We really enjoyed last year’s performance, when Squish was in choir, and this year, both of them are in different choirs so we were looking forward to seeing them both.
And therein lay the problem.
So, the mishegas went like this:
ZB: You need to get us there by 6:30 because the performance is at 7.
Me: Easy, as long as it’s the same place it was last year. It is, right?
ZB: I think so.
Squish: *is silent* *has no handouts* *assumes all adults know everything*
So, Mate and the kids and I leave at 6:15, and arrive at last year’s place at 6:25. It is empty.
Me: Uh oh.
Mate: Uh oh.
Both of us, in stereo: Is this where you guys rehearsed? Let me check my phone!
ZB: This isn’t it.
Squish: It was some other place.
Me: What day is it?
Mate: Was it on Arcade?
Me: Wait–no. Seriously, what day is it? Are you guys San Juan Sings East or San Juan Sings West?
Mate: East.
ZoomBoy: No, West.
Me: Okay, so we’re at Arcade and not Sunrise.

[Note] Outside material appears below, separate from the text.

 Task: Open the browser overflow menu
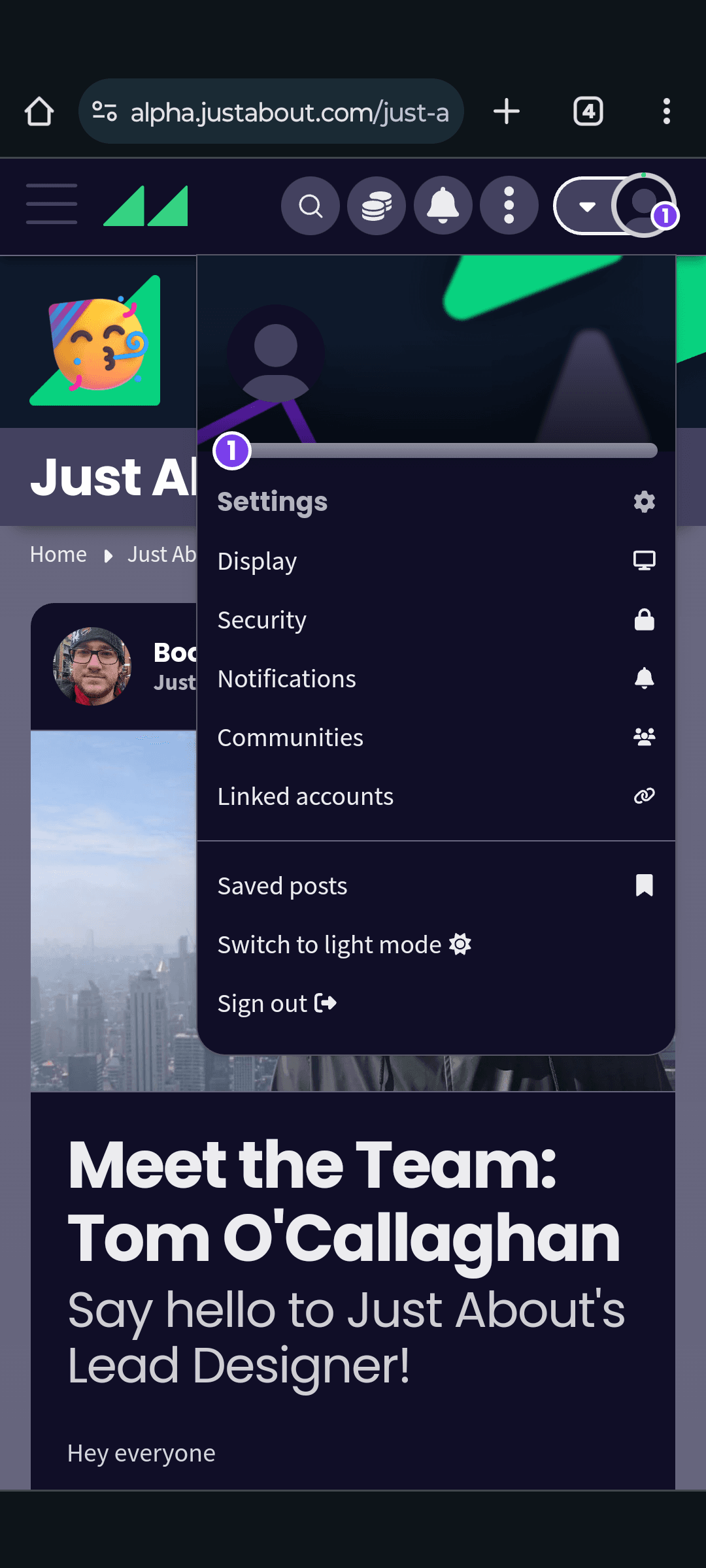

— a brief geographical lesson here. According to Google maps, Arcade is 25 minutes away at this point, and Sunrise is maybe five. Keep this in mind…
Fifteen minutes later as we screech to a halt at a stoplight pretty close to our destination, ZoomBoy says, “It wasn’t this far away from the school.”
Mate and I: SHIT!!!
Me (finally looking at my calendar): Oh holy rockets, it’s the 21st which makes you guys San Juan Sings East and we need to be BACK on Sunrise in 20 minutes.
Mate: It wasn’t your fault.
Mate: It wasn’t your fault.
Me: I asked, East or West.
Mate: He corrected you.
Me: I never know the date. Ever.
Now, uh, keep in mind that this conversation is happening while Mate follows Google Maps or Siri or whoever BACK ACROSS TOWN to a place that is supposedly 25 minutes away.
We make it in 15.
The kids get out of the car and run to find their classes with 8 minutes to spare.
Mate and I barely manage to miss picking up the “Fucked up parents of the year” award by eight lousy minutes.
The kids make it to choir fairly untraumatized, but as penance for our lack of foresight, Mate and I end up with the parental seats of shame.
And Mate and I were, once again, reminded, that parenting is never the walk in the park you think you’re taking, even when you’re taking a walk in the park.
Oh…
And for your Chicken/Big T update…
Chicken called me today freaking out. She’d spun a 180 in the middle of an intersection when she hit the gas just right. Mate came from work and I came from home, and we met her at IHOP (where she’d parked.) Her dad took her car–just to make sure it was safe–and she got to drive his for a day. and I took her inside for chicken and waffles and heard the saga of how there was no goddamned coffee because her brother drank all of the creamer. We discussed ways to change this behavior without strangling him (because they are brother and sister, the strangling is an option most roommates don’t explore) and she calmed down enough to drive to work.
She texted me when she got there–apparently she almost got hit by lightning as she was driving her father’s car.
Yup.
Parenthood. That walk in the park is never guaranteed.